Saved entries

————————

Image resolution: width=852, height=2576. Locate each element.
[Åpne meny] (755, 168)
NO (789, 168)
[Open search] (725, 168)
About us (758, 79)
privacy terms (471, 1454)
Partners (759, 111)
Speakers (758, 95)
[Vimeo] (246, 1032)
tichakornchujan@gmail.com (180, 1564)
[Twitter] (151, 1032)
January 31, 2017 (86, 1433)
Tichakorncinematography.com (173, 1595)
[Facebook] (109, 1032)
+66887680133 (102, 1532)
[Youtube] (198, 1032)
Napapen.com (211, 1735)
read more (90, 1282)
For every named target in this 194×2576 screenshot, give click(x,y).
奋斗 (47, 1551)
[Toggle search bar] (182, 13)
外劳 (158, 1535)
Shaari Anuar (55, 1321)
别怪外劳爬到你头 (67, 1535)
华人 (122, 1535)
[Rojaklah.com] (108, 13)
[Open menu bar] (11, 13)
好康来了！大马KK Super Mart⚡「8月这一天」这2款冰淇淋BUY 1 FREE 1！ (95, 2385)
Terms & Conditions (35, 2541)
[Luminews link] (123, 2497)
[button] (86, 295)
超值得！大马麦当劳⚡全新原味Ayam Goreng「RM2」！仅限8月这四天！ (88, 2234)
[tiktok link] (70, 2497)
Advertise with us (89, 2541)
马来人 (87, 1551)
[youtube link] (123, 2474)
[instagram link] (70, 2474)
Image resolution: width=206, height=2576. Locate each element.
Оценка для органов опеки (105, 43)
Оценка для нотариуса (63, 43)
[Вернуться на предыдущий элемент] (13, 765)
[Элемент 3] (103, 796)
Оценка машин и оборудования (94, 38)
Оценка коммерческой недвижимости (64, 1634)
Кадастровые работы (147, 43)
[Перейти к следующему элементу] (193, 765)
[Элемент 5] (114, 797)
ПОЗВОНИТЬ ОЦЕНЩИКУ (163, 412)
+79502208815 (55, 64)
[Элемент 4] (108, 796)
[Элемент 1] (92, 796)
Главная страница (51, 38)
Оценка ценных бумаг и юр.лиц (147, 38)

————————

* What the task requires:
Out of the data above, transcribe exactly and only the lines starting with the line that has "[Open search] (725, 168)" and going on through the line that has "[Toggle search bar] (182, 13)", both included.

* Solved problem:
[Open search] (725, 168)
About us (758, 79)
privacy terms (471, 1454)
Partners (759, 111)
Speakers (758, 95)
[Vimeo] (246, 1032)
tichakornchujan@gmail.com (180, 1564)
[Twitter] (151, 1032)
January 31, 2017 (86, 1433)
Tichakorncinematography.com (173, 1595)
[Facebook] (109, 1032)
+66887680133 (102, 1532)
[Youtube] (198, 1032)
Napapen.com (211, 1735)
read more (90, 1282)
For every named target in this 194×2576 screenshot, give click(x,y).
奋斗 (47, 1551)
[Toggle search bar] (182, 13)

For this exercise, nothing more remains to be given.